__EXERCISE PROMPT__: Using the data below, copy every line that contains the word "input".

--------

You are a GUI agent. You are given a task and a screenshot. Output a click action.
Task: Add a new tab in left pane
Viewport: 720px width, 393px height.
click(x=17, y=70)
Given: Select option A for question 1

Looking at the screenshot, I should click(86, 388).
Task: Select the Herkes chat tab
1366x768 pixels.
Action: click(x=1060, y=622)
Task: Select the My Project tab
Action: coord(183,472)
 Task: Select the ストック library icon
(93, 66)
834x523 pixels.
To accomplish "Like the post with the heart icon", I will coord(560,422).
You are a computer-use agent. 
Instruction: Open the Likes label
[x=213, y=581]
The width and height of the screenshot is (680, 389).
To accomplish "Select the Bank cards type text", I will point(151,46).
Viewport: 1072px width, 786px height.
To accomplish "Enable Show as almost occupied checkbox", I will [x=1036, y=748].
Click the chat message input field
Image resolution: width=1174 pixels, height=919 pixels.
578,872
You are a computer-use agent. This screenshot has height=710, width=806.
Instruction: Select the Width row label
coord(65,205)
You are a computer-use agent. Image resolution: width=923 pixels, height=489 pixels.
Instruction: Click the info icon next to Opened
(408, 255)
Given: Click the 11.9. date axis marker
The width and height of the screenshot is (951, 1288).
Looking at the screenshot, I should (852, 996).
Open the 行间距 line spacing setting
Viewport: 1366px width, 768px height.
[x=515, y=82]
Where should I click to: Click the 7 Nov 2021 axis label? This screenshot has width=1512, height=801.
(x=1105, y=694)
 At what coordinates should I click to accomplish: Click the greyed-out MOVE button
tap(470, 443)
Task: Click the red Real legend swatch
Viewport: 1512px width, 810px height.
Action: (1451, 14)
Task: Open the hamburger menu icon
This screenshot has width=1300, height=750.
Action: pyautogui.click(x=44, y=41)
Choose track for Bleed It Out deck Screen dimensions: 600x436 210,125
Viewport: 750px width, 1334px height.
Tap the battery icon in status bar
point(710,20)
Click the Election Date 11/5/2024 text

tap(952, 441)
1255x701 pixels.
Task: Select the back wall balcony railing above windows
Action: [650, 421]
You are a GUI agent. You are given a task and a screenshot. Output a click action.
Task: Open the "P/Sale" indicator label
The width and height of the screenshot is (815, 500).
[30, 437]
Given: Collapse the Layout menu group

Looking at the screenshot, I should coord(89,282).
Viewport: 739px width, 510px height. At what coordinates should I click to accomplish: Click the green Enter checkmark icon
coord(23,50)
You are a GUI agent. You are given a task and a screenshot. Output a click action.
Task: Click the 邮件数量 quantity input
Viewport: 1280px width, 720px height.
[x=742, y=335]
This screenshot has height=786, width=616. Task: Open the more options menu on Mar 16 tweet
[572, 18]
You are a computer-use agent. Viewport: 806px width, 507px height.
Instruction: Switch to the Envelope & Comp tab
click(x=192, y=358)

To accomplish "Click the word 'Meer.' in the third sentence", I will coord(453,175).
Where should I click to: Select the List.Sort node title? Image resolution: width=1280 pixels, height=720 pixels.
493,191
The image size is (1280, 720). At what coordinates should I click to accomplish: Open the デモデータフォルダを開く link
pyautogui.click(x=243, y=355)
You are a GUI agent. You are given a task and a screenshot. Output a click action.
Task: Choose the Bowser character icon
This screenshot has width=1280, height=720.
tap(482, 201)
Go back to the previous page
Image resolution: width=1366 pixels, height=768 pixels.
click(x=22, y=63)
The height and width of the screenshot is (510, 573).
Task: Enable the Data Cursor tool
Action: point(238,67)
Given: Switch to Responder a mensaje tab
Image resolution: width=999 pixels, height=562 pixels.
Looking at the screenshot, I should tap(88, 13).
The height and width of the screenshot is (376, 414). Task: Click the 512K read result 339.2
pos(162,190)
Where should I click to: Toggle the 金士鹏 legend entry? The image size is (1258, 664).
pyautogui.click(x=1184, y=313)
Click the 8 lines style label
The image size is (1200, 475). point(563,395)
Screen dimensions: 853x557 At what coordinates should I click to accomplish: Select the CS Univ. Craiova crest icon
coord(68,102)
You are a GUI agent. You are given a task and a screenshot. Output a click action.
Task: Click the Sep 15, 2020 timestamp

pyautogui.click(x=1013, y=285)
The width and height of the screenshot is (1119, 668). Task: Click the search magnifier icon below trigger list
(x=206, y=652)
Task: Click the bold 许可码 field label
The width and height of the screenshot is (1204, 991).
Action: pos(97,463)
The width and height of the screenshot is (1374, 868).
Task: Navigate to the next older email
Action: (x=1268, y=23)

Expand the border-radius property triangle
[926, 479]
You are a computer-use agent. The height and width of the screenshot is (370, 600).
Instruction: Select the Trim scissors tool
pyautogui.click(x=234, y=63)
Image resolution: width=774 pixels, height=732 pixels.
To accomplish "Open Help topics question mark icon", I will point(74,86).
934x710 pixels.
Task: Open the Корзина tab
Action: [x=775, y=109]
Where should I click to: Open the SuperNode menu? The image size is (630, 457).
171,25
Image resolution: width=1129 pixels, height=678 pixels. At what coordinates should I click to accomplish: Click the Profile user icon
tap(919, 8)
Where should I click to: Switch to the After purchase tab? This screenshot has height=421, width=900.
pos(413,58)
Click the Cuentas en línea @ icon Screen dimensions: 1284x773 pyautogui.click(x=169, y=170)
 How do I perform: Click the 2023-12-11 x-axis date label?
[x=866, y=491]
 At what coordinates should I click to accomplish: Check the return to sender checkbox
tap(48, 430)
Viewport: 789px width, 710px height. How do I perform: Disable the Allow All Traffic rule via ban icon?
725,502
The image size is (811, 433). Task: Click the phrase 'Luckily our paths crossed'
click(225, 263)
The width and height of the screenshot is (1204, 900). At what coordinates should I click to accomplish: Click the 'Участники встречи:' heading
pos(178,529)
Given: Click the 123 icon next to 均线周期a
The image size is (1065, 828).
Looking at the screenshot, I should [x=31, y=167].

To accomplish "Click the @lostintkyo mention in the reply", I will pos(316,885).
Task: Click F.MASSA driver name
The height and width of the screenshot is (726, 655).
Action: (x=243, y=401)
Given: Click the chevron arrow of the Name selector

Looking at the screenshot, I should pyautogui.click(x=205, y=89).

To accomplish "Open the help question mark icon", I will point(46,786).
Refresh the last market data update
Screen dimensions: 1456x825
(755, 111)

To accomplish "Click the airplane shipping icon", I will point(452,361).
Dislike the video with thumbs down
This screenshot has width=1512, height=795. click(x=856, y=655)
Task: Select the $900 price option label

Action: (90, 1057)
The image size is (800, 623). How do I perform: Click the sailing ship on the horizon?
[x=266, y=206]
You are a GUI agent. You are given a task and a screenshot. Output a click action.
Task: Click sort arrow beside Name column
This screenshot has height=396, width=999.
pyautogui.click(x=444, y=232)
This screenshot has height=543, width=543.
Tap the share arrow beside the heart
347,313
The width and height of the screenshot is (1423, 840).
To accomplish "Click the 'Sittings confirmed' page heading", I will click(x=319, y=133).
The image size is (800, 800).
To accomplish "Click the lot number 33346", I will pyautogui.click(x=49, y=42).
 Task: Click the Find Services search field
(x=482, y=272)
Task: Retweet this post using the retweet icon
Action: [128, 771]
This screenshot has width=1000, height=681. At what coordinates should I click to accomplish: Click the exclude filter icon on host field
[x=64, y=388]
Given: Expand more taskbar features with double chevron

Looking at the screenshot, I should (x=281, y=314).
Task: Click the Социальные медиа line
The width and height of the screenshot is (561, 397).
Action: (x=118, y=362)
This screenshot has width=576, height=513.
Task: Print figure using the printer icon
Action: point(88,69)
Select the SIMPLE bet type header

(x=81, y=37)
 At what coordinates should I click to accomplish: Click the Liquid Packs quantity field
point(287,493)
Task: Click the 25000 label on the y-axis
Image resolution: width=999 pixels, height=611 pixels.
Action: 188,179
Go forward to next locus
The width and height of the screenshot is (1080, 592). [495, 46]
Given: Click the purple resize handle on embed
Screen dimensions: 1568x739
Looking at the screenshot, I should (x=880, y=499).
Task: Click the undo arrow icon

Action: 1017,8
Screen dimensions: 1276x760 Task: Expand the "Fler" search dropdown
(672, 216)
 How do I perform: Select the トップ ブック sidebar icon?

--------

__ANSWER TO THIS EXERCISE__:
Click the chat message input field
Task: Click the 邮件数量 quantity input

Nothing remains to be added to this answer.